The Greater Scaup (Aythya marila) - commonly referred to as Scaup in Europe or "Bluebill" - is a small diving duck. It got its name from "scalp" - a Scottish and Northern English word for a shellfish bed ("probably" the same word as the scalp of the head), or from the duck's display call scaup scaup.
Distribution / Range:
The Greater Scaup (Aythya marila) breeds on the ground by lakes and bogs on the tundra and at the northern limits of the boreal forest across Arctic and subarctic regions of northern North America, Europe and Asia.
Greater Scaup migrate southwards to winter in flocks to coastal waters.
In North America, Greater Scaup populations have been on a steady decline since the 1990's. Biologists and conservationists are unsure of the reasons for decline. Some researchers believe a parasitic trematode found in snails may be to blame.

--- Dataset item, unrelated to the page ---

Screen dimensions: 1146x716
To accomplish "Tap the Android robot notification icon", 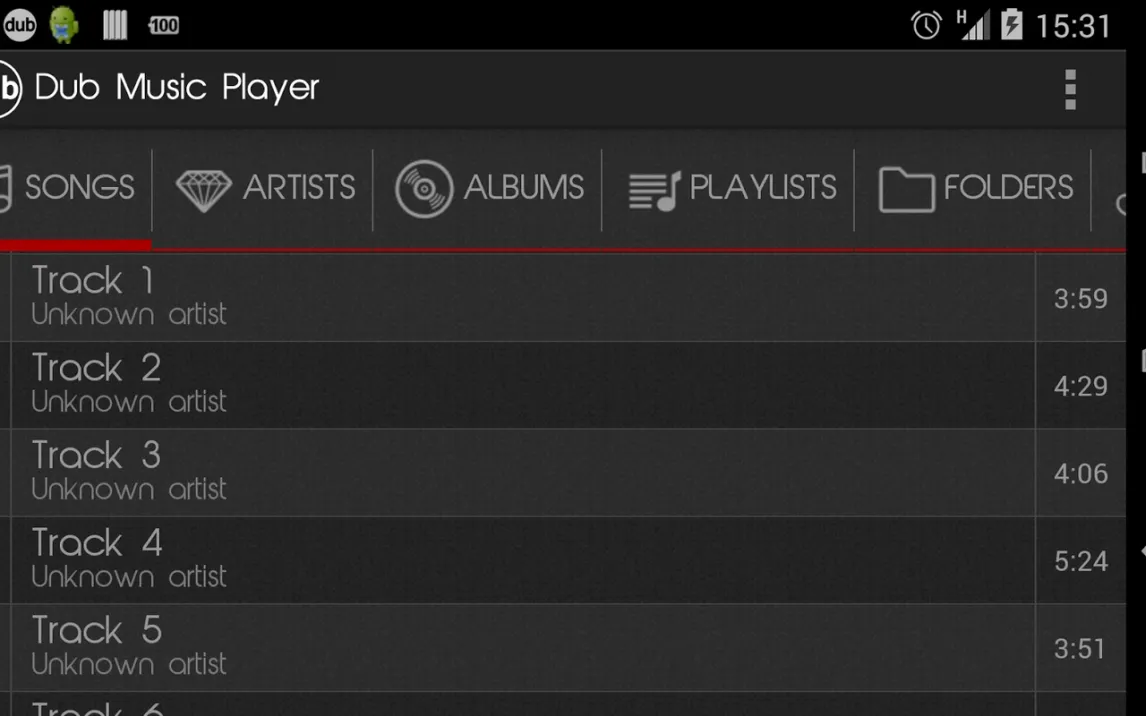I will click(64, 24).
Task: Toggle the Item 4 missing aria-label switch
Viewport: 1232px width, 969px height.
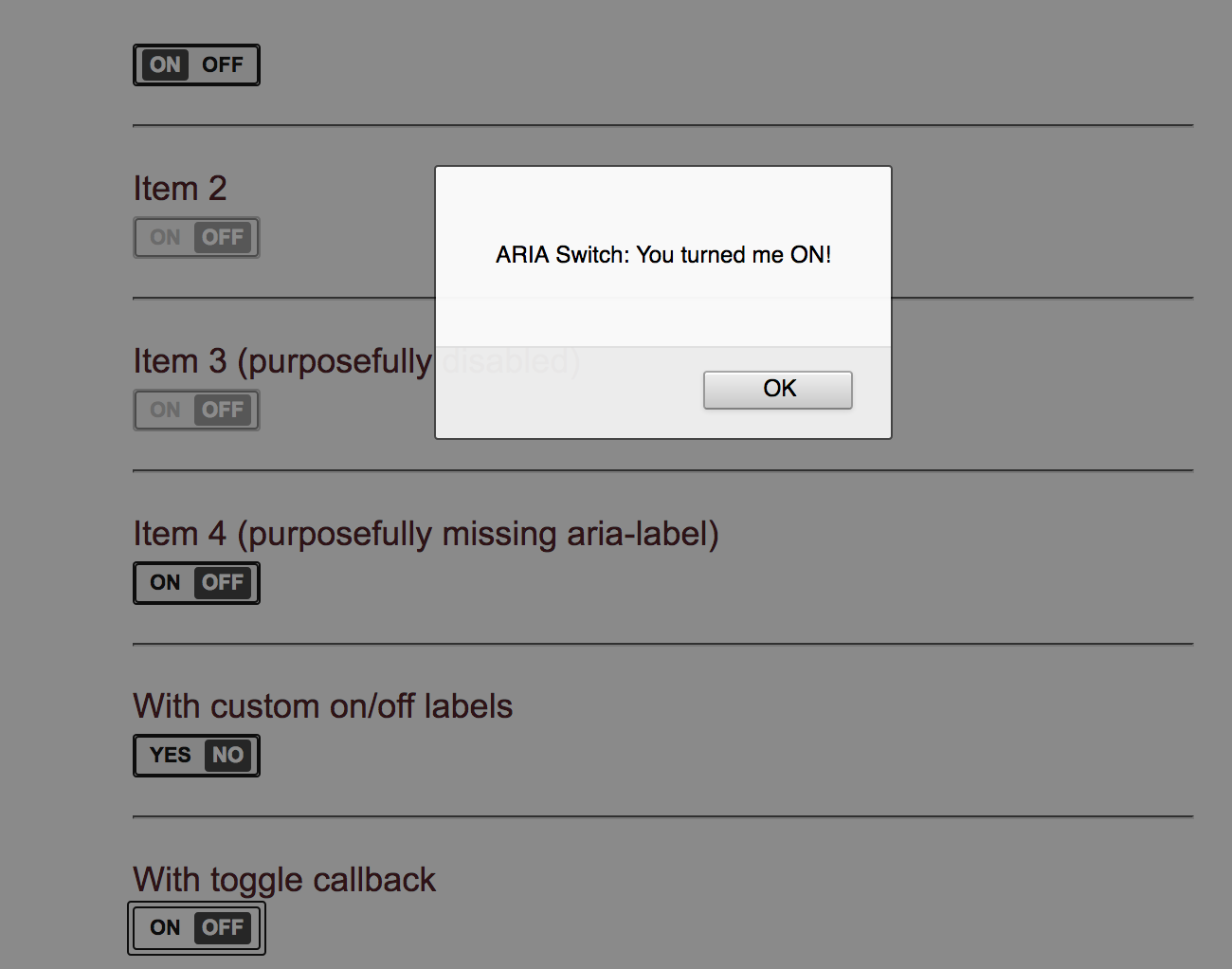Action: pos(196,582)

The Greater Scaup is one of the species to which the Agreement on the Conservation of African-Eurasian Migratory Waterbirds (AEWA) applies.
Diet / Feeding:
The Greater Scaup mainly eats mollusks and aquatic plants, obtained by diving and swimming underwater. There is a report of four Greater Scaups swallowing leopard frogs (with body length about 5 cm (2 inches) which they dredged out of a roadside freshwater pond.
The Greater Scaup averages 42–51 cm in length and has a wingspan of 71–80 cm. It is large in size than the Lesser Scaup.

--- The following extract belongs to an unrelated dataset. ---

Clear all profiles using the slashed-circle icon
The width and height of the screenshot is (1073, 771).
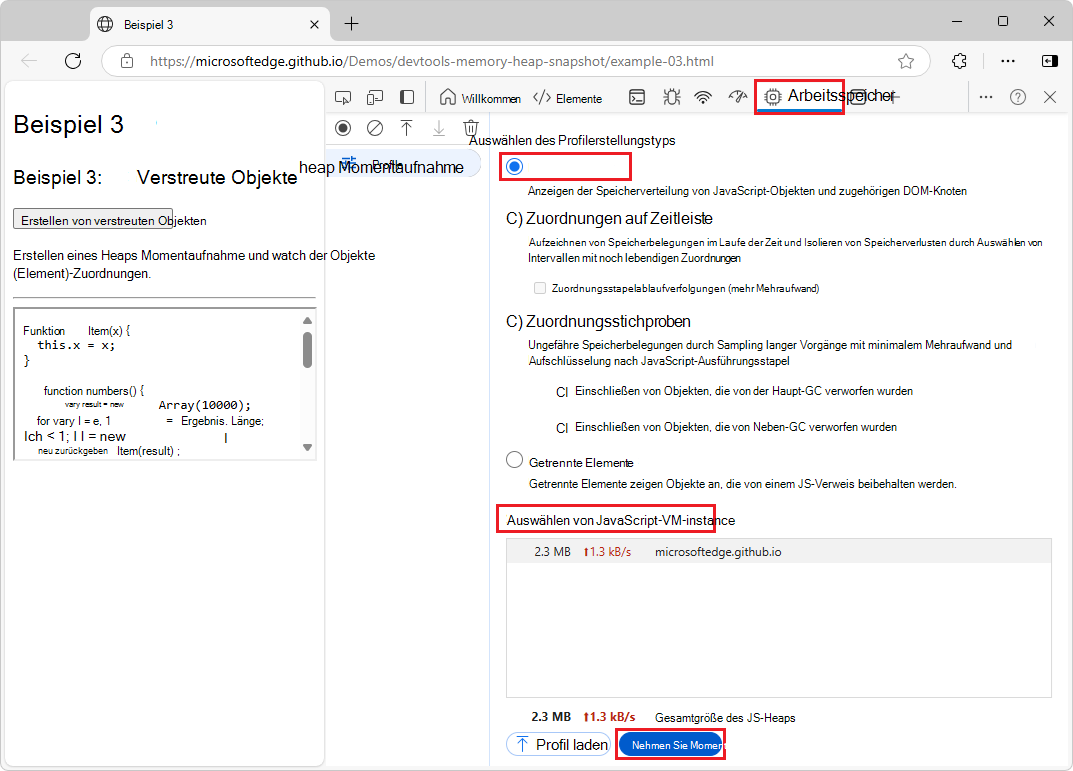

It has a blue bill and yellow eyes.
The adult male's head is dark (nearly black) colored head with a green sheen, a black chest, a light back, a black tail and a white bottom.
The adult female has a brown body and head - with a white band at the base of the bill.
Calls / Vocalizations
The Great Scaup is mostly silent when not breeding.
Diet / Feeding:
Greater Scaups mainly eat mollusks and aquatic plants, obtained by diving and swimmming underwater.
Ducks generally feed on larvae and pupae usually found under rocks, aquatic animals, plant material, seeds, small fish, snails and crabs.
Feeding Ducks ...
We all enjoy ducks and many of us offer them food to encourage them to come over and stay around - and it works! Who doesn't like an easy meal!
However, the foods that we traditionally feed them at local ponds are utterly unsuitable for them and are likely to cause health problems down the road. Also, there may be local laws against feeding this species of bird - so it's best to check on that rather than facing consequences at a later stage.
- Foods that can be fed to Ducks, Geese and Swans to survive cold winters and remain healthy when food is scarce in their environment.
Please note that feeding ducks and geese makes them dependent on humans for food, which can result in starvation and possibly death when those feedings stop. If you decide to feed them, please limit the quantity to make sure that they maintain their natural ability to forage for food themselves - providing, of course, that natural food sources are available.